[Recorded data]
***

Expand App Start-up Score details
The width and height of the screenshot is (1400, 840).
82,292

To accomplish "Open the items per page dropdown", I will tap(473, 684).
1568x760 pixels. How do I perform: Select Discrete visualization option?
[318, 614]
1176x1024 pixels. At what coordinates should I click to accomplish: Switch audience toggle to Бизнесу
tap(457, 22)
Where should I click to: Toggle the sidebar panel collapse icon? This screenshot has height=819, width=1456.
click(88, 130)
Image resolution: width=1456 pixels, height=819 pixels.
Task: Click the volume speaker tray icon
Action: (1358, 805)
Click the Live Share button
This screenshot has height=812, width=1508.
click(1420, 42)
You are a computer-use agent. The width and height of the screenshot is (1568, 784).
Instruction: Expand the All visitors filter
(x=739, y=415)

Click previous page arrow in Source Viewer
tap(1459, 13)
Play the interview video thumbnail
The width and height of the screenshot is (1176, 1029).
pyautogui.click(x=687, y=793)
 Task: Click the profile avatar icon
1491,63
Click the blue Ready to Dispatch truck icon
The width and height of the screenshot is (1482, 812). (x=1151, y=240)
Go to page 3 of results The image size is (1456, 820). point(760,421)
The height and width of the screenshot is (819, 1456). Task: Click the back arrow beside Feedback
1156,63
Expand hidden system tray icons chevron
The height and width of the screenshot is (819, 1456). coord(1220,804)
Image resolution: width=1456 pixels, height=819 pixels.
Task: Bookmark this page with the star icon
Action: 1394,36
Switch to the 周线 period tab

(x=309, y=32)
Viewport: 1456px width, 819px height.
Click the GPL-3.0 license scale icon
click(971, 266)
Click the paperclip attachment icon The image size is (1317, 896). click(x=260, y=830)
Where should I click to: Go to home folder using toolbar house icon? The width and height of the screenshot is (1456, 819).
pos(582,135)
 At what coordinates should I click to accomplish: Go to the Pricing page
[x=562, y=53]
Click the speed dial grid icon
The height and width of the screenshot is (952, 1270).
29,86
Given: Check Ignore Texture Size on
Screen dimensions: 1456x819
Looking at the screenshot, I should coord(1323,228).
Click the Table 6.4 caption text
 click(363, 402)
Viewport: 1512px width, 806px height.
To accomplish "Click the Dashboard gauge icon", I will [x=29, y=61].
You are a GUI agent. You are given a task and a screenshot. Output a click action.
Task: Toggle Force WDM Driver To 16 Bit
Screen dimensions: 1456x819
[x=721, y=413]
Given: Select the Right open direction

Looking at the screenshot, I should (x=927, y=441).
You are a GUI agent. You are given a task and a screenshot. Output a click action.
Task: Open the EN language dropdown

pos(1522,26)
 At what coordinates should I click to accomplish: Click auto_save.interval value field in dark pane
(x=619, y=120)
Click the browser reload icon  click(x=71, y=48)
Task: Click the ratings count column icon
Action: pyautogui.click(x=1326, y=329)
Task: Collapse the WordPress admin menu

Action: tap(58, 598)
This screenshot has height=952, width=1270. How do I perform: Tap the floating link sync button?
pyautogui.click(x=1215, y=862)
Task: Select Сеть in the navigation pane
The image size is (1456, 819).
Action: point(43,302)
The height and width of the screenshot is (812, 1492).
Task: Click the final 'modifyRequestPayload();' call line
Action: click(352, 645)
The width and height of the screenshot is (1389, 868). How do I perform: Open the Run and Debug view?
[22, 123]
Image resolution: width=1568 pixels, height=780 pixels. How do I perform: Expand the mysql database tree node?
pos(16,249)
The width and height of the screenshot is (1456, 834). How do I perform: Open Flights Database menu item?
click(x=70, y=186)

***

Which lines hold the word "will"? Return all of them from the records above.

> [YOUR RESPONSE]:
To accomplish "Open the items per page dropdown", I will tap(473, 684).
To accomplish "Click the Dashboard gauge icon", I will [x=29, y=61].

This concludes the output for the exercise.